As far as I know, there is an implementation of tensor type in C++/Python
already. Should we just finalize the spec and add implementation to Java?
On the Spark side, it's probably more complicated as Vector and Matrix are
not "first class" types in Spark SQL. Spark ML implements them as UDT
(user-defined types) so it's not clear how to make Spark/Arrow converter
work with them.
I wonder if Bryan and Holden have some more thoughts on that?
On Mon, Apr 9, 2018 at 5:22 PM, Leif Walsh <leif.wa...@gmail.com> wrote:
> Hi all,
> I’ve been doing some work lately with Spark’s ML interfaces, which include
> sparse and dense Vector and Matrix types, backed on the Scala side by
> Breeze. Using these interfaces, you can construct DataFrames whose column
> types are vectors and matrices, and though the API isn’t terribly rich, it
> is possible to run Python UDFs over such a DataFrame and get numpy ndarrays
> out of each row. However, if you’re using Spark’s Arrow serialization
> between the executor and Python workers, you get this
> I think it would be useful for Arrow to support something like a column of
> tensors, and I’d like to see if anyone else here is interested in such a
> thing. If so, I’d like to propose adding it to the spec and getting it
> implemented in at least Java and C++/Python.
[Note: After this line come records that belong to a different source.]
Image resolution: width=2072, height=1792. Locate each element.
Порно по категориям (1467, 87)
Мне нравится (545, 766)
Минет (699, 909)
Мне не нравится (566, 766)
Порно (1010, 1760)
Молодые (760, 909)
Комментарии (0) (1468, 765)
> Some initial mildly-scattered thoughts:
> 1. You can certainly represent these today as List<Double> and
> List<List<Double>>, but then need to do some copying to get them back into
> numpy ndarrays.
> 2. In some cases it might be useful to know that a column contains 3x3x4
> tensors, for example, and not just that there are three dimensions as you’d
> get with List<List<List<Double>>>. This could constrain what operations
> are meaningful (for example, in Spark you could imagine type checking that
> verifies dimension alignment for matrix multiplication).
> 3. You could approximate that with a FixedSizeList and metadata about the
> tensor shape.
> 4. But I kind of feel like this is generally useful enough that it’s worth
> having one implementation of it (well, one for each runtime) in Arrow.
> 5. Or, maybe everyone here thinks Spark should just do this with metadata?
> Curious to hear what you all think.